I am a WM Member. The Camlin is mainly Studios without kitchens nor airconditioning. Also only a few of the Penthouses have partial kitchens and airconditioning. We were there in August a few years ago and it was unusually hot. So our room was barely tolerable. But we had one of the larger studios and could open enough windows to get a small cross breeze. I am sure that there are megarenters that reserve rooms to rent out. There is no on-site parking. It is better not to have a  car but rely upon Uber, taxis, and mass transit. The location is just uphill from downtown. You can walk easily to Pike Street Market. The walk back is all uphill. I would look for other accomodations.


----------



## rhonda (May 1, 2017)

FWIW, while most units lack kitchens there is a shared kitchen and BBQ available on the lobby level.  We were told that portable A/C units were available upon request.

The studio unit offers a mini-refrigerator, microwave, toaster, blender, flatware and dishes.  Additional unit configurations are described on the Worldmark website for this property:  https://www.worldmarktheclub.com/resorts/st/


----------



## MaryBella7 (May 1, 2017)

Thanks for the information about the AC!  That is pretty important!


----------



## ecwinch (May 1, 2017)

The resort does offer parking, it is just not on-site. It is a short walk to the garage or valet.

WM is the only timeshare currently in Seattle. And unlike most urban locations, this resort has a pool.


----------



## MaryBella7 (May 1, 2017)

The pool is also pretty important - to my kids for sure!


----------



## sue1947 (May 1, 2017)

ecwinch said:


> The resort does offer parking, it is just not on-site. It is a short walk to the garage or valet.
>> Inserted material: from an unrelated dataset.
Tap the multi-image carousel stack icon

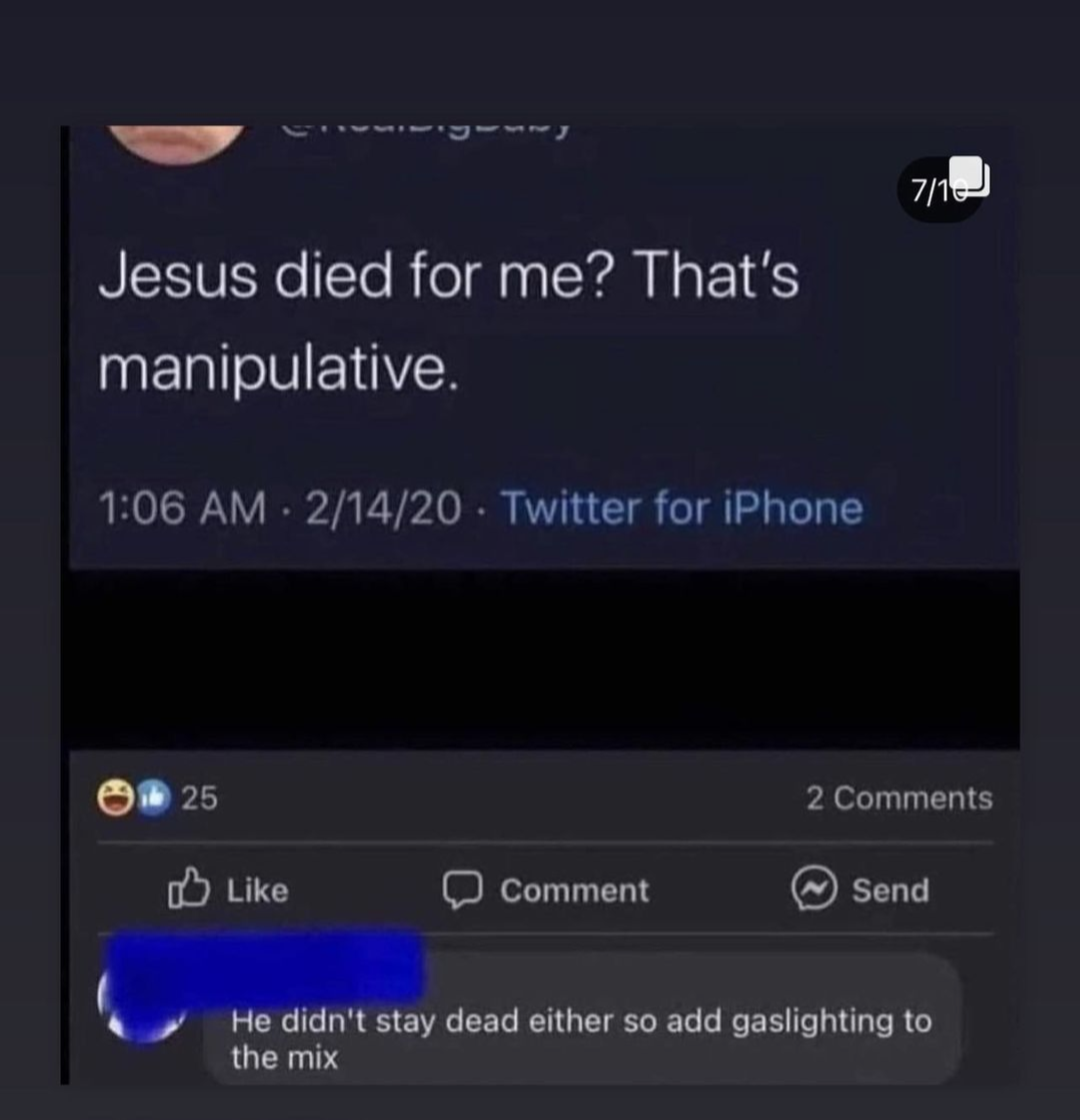point(971,175)
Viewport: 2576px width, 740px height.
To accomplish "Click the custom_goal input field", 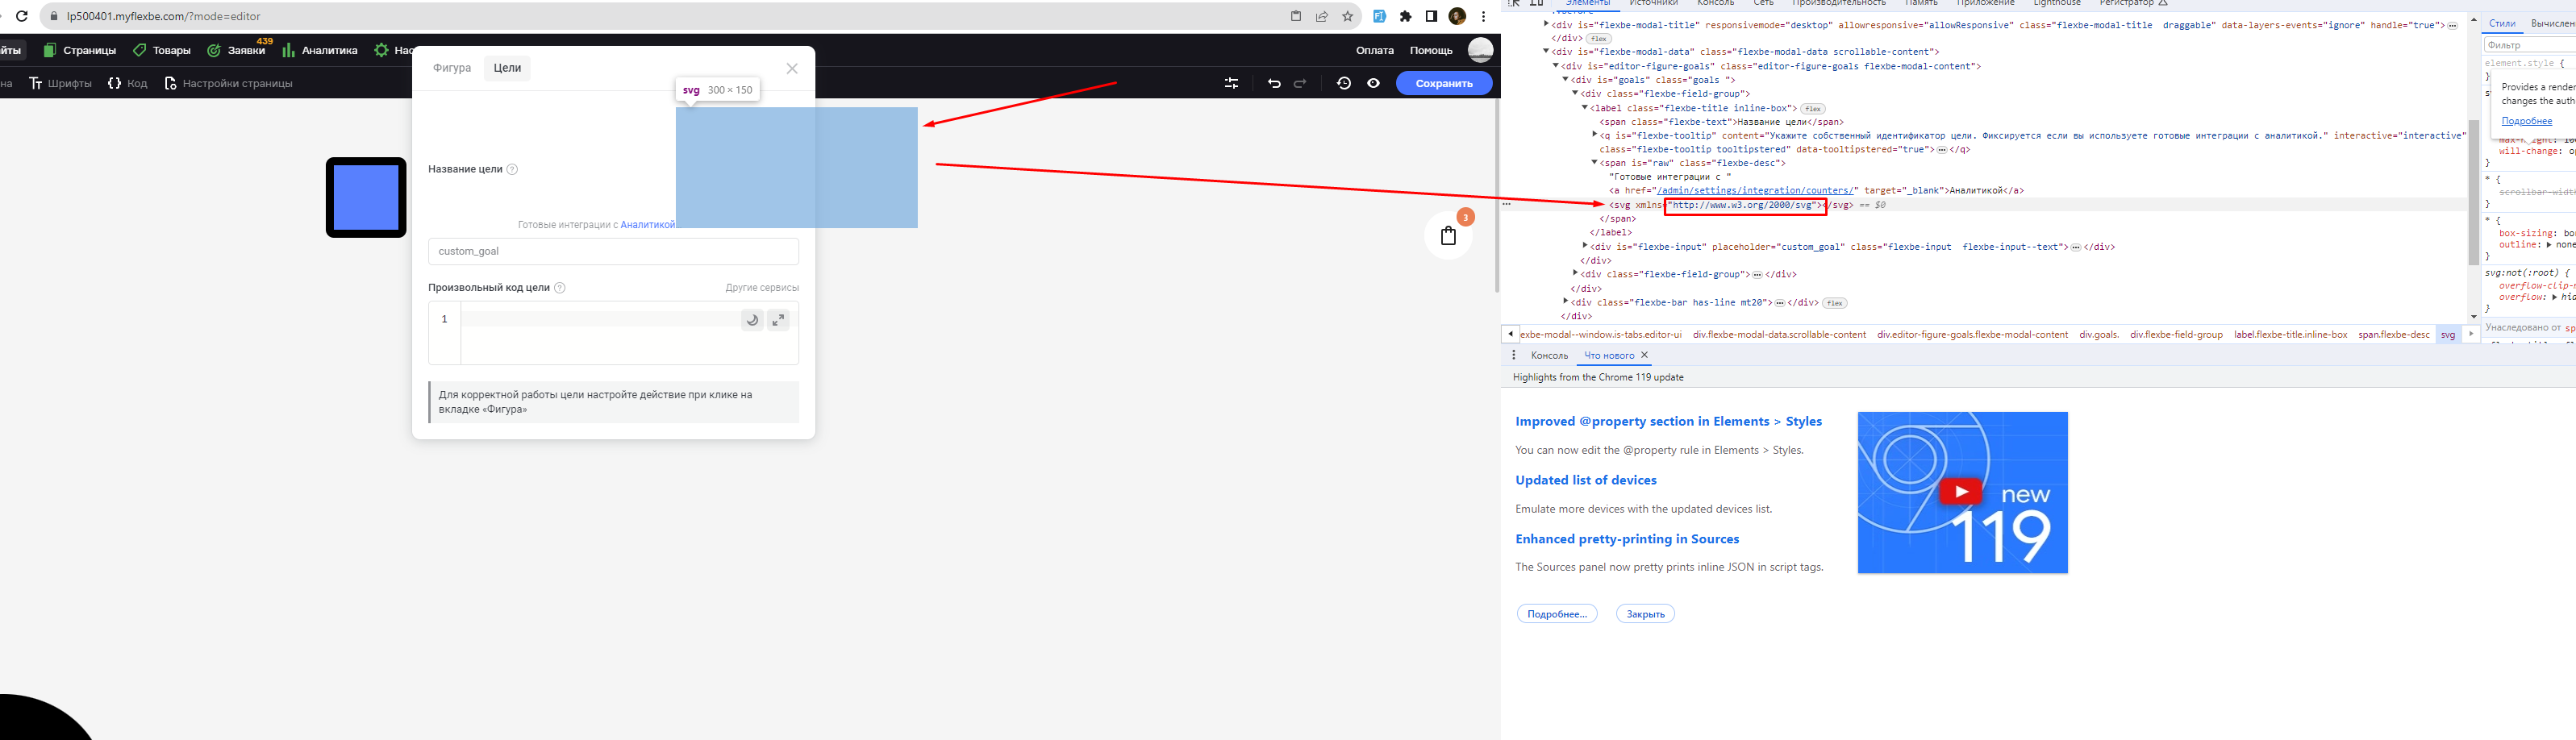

Yes, there is parking, but it's not free or cheap.


----------



## JohnPaul (May 2, 2017)

This is one of our favorite WM resorts.  A few updates.  They came up with a way to have air conditioning so that's not an issue.

While there are a good number of studio units, there are also a lot of 1 bedroom units.  Both have an urban kitchenette.  Sink, small fridge, microwave, coffee maker and toaster.  

There are a couple of two bedroom units and 3 penthouse units with decks on the top floor but these are very difficult to book even as owners.


----------



## sun starved Gayle (May 3, 2017)

The two bedroom units at The Camlin are very had to come by. I just looked, and the first night open in a two bedroom is October, and that is for one single, stand alone night only.  Reservations for less than a week can only be made 10 months out, and I would not count on that in the summer months.

I have used Hotwire for Seattle before with good luck.
I also suggest http://www.seattleoasisvacations.com/ and then search for:
Belltown Court Condominiums

My friend owns a unit here that they have for Husky games and visiting their kids. Free parking and they do have a pool. There is a cleaning fee and the Seattle taxes added on.


----------